#### [Record excerpts]

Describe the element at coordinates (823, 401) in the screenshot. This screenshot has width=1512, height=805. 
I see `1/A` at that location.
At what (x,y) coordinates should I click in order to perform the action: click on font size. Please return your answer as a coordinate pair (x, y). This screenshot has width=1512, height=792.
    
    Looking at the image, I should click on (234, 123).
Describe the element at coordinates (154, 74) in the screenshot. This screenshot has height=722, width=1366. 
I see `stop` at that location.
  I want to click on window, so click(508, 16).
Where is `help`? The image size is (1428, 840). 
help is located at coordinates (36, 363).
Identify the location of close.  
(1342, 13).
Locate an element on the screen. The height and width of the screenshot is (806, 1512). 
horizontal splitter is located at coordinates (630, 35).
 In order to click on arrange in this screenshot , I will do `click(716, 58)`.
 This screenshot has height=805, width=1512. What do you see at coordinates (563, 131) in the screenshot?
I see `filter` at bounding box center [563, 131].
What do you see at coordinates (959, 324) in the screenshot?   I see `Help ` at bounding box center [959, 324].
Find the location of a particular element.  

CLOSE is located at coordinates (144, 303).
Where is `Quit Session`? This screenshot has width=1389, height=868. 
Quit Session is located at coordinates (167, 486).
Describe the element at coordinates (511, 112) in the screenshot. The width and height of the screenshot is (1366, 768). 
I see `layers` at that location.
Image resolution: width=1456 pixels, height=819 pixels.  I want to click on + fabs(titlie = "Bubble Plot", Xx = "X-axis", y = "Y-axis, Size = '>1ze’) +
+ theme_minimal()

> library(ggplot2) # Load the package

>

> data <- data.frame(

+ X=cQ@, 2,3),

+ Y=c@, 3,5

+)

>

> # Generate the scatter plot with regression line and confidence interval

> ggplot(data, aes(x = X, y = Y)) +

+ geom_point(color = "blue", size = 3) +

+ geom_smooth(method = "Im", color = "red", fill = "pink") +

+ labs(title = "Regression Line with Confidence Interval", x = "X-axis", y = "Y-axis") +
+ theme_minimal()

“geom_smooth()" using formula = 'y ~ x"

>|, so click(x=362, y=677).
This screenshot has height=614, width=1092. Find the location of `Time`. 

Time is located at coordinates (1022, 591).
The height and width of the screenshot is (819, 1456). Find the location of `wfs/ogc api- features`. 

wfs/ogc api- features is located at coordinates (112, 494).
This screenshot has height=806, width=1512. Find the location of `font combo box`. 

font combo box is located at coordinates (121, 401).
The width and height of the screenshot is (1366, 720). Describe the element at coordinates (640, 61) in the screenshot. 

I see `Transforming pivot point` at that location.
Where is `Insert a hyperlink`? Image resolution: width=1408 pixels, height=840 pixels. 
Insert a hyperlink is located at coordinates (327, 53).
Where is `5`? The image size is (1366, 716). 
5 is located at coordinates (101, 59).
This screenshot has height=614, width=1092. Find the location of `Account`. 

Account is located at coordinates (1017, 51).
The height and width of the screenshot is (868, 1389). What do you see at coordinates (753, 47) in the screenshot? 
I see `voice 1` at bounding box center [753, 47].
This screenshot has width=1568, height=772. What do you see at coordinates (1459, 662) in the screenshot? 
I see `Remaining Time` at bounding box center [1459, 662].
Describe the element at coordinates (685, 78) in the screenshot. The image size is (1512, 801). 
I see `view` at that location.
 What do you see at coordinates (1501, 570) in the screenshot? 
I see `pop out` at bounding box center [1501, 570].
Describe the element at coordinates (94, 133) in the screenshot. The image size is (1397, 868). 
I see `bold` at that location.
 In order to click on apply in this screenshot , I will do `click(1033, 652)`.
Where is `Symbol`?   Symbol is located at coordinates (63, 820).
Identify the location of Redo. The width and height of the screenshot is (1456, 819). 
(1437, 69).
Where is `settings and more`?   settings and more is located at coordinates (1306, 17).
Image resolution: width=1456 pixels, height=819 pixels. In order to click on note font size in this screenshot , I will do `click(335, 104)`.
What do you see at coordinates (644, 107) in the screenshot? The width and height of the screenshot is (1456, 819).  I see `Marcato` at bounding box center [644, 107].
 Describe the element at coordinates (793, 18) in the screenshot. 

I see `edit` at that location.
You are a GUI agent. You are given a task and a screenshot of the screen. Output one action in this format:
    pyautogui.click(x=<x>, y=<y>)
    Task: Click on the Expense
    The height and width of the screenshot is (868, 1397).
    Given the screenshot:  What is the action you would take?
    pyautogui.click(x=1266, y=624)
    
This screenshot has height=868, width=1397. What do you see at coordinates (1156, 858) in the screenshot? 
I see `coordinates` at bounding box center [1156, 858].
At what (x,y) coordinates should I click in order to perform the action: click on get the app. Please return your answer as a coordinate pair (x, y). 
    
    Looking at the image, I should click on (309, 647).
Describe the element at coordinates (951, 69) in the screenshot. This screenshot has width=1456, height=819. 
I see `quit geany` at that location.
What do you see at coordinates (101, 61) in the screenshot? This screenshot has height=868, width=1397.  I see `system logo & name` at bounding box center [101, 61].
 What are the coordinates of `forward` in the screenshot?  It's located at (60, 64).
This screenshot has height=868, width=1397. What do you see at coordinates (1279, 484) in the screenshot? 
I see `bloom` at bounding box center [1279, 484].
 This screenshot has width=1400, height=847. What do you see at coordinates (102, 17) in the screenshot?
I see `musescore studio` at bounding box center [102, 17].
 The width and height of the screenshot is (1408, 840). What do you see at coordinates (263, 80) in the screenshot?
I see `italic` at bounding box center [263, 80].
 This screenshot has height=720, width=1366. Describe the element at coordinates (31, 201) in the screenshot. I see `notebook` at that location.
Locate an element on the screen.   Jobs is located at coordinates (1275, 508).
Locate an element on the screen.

#### [Directions for this task]
Copy out the lines of the records from the one containing "has width=1389, height=868." down to the one containing "Quit Session is", both ends included, with no changes.

#### [Answer for the task]
Where is `Quit Session`? This screenshot has width=1389, height=868. 
Quit Session is located at coordinates (167, 486).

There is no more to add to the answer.